* **Task statement**
Only the lines from the one containing "You are a computer-use" through the last line below should be written out, exactly and with both ends kept.

* **Raw data**
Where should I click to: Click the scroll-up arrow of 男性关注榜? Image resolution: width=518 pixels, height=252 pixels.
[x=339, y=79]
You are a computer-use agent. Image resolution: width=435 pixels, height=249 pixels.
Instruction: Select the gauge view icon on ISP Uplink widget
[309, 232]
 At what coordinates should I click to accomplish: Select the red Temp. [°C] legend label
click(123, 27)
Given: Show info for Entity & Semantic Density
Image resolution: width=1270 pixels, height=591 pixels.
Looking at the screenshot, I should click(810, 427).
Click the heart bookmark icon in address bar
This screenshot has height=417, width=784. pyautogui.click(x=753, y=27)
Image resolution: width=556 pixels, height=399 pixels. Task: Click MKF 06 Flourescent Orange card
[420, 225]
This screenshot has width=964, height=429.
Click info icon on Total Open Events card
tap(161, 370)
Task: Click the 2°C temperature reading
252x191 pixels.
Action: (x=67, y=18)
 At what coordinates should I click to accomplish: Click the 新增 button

* **Problem solution**
You are a computer-use agent. Image resolution: width=435 pixels, height=249 pixels.
Instruction: Select the gauge view icon on ISP Uplink widget
[309, 232]
 At what coordinates should I click to accomplish: Select the red Temp. [°C] legend label
click(123, 27)
Given: Show info for Entity & Semantic Density
Image resolution: width=1270 pixels, height=591 pixels.
Looking at the screenshot, I should click(810, 427).
Click the heart bookmark icon in address bar
This screenshot has height=417, width=784. pyautogui.click(x=753, y=27)
Image resolution: width=556 pixels, height=399 pixels. Task: Click MKF 06 Flourescent Orange card
[420, 225]
This screenshot has width=964, height=429.
Click info icon on Total Open Events card
tap(161, 370)
Task: Click the 2°C temperature reading
252x191 pixels.
Action: (x=67, y=18)
 At what coordinates should I click to accomplish: Click the 新增 button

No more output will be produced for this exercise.